According to a new survey by the National Safety Council (NSC), 97% of trucking, rail, air and other transportation-related company employers are worried about employee fatigue.
The NSC report, Fatigue in Safety-Critical Industries: Impact, Risks and Recommendations, summarizes the results of two national surveys, one of employers and one of employees, the latter being based on probability. The report highlights findings from the construction, manufacturing, transportation and utilities sectors, all industries that tend to use shift work, which commonly leads to fatigue. Overall, the NSC survey found that 69% of workers are tired at work.
In the transportation sector, 100% of employers state that fatigue is a safety issue, while only 73% of employees believe so. Only 70% of employees reported feeling tired at work. This is a familiar refrain on the road and bridge industry, and has received national attention regarding long-haul trucking.

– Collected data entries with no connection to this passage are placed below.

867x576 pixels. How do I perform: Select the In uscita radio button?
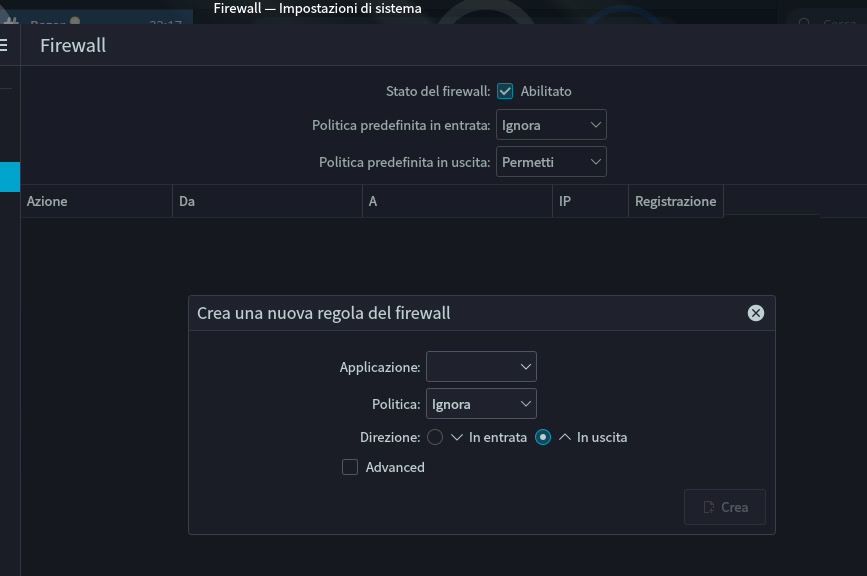[x=543, y=437]
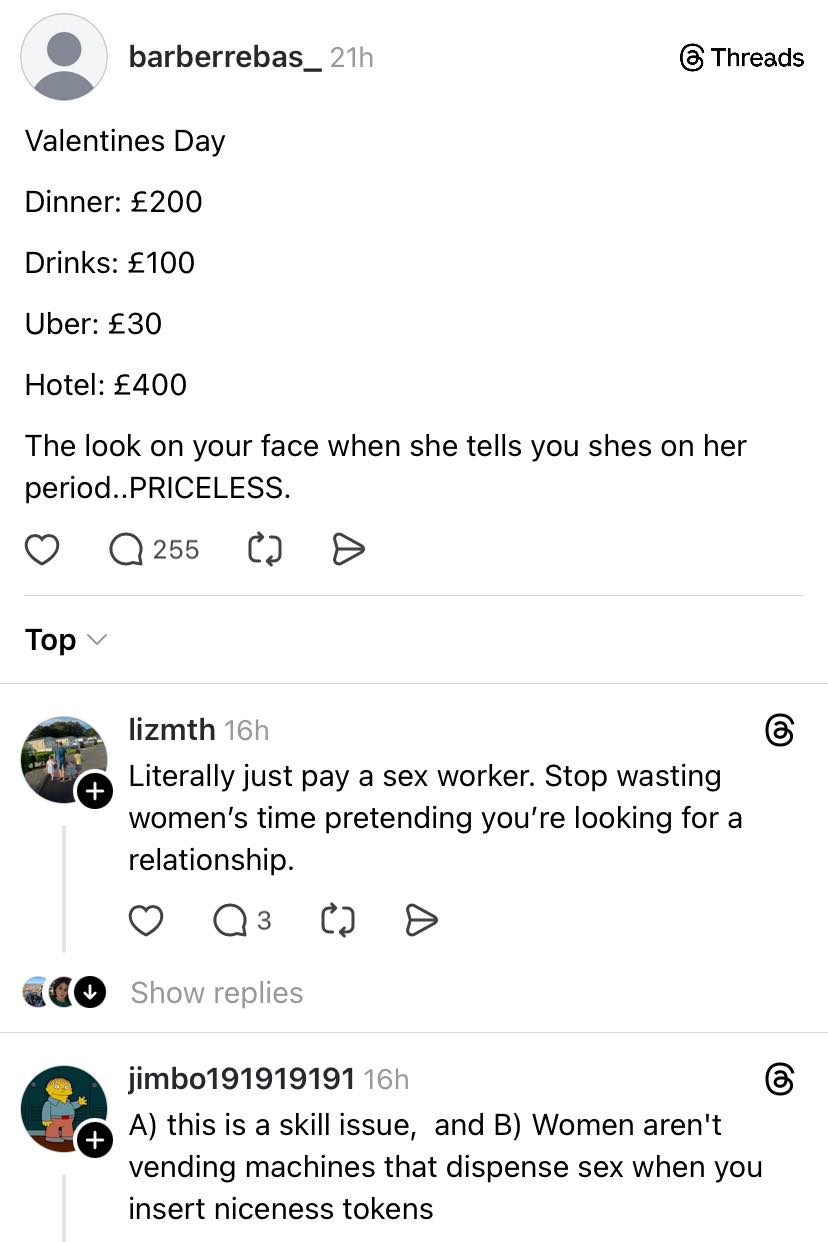Repost the barberrebas_ post
This screenshot has width=828, height=1242.
(264, 549)
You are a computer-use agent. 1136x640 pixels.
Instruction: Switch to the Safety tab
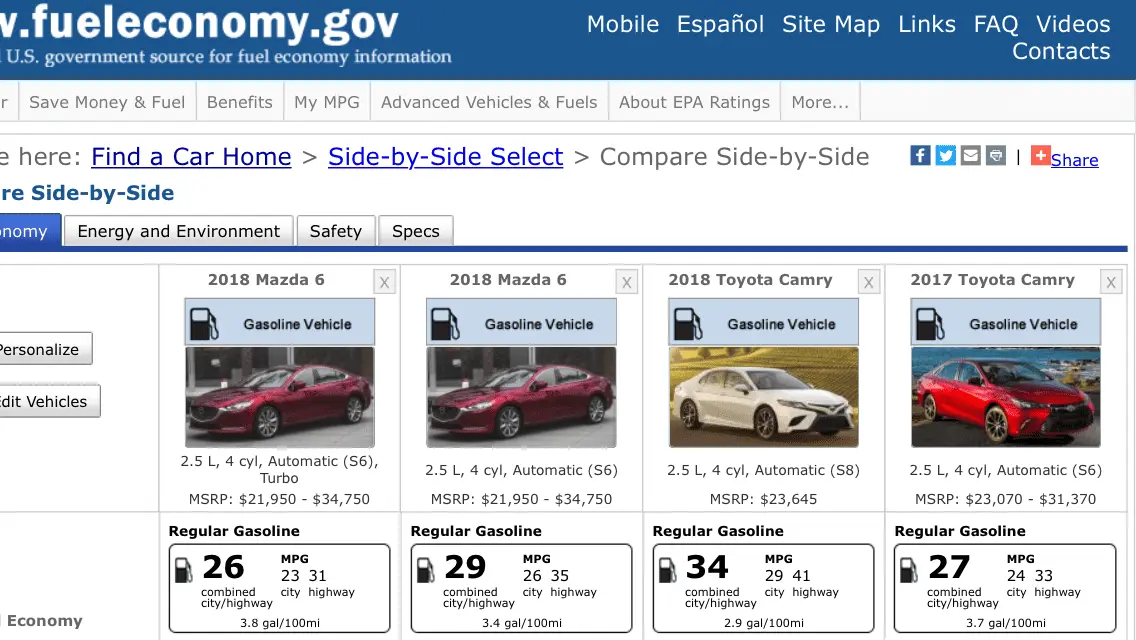pyautogui.click(x=335, y=231)
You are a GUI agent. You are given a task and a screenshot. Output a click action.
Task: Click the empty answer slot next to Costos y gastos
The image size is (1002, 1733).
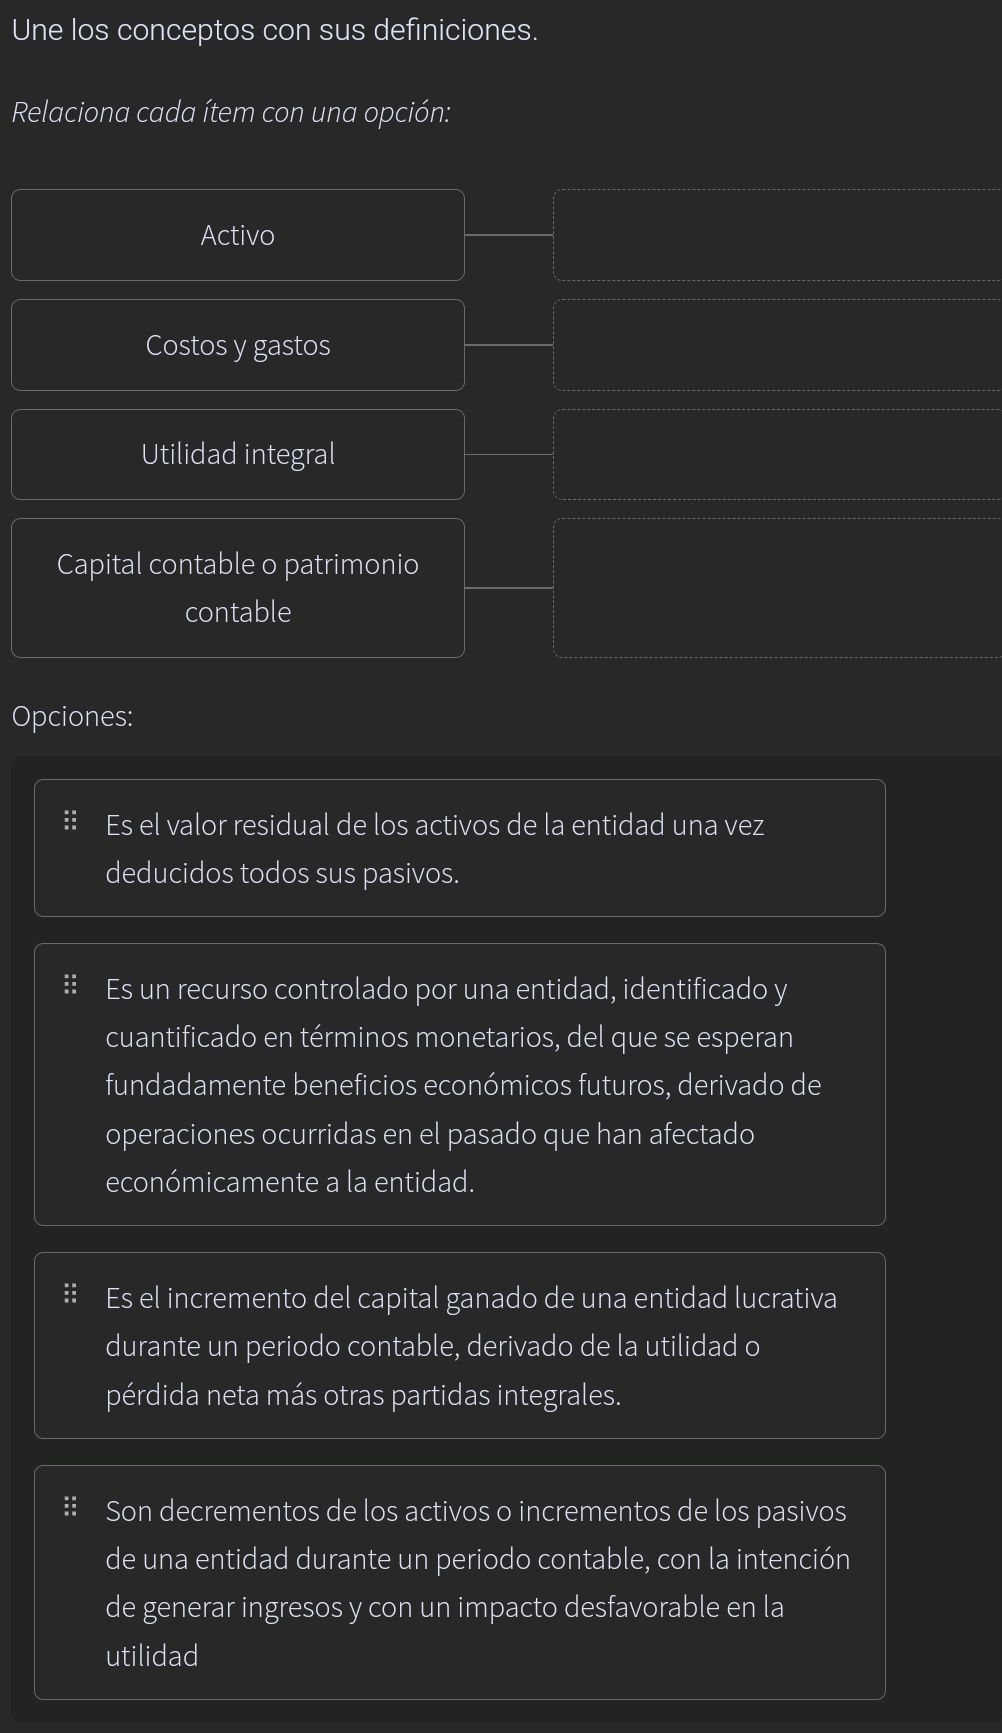(778, 344)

“Tired employees are less effective and more likely to miss work, creating a drag on productivity. Importantly for safety critical industries, fatigued employees are also more likely to make mistakes that cause incidents and injuries,” the report noted.
Transportation employees who reported at least one risk factor for fatigue identified sleep loss (48%) and long shifts (42%) as causes.
NSC pointed to shift work, such as rotating schedules, early morning or irregular shifts, as a culprit in upsetting the body’s internal clock. Returning to work with less than 12 hours off between shifts and working shifts lasting longer than 10 hours, or weeks of more than 50 hours, are also contributing factors.
In transportation, 94% of employees reported the existence of two or more risk factors for fatigue in their work, while 86% cited the demands of their job and 64% pointed to high-risk hours.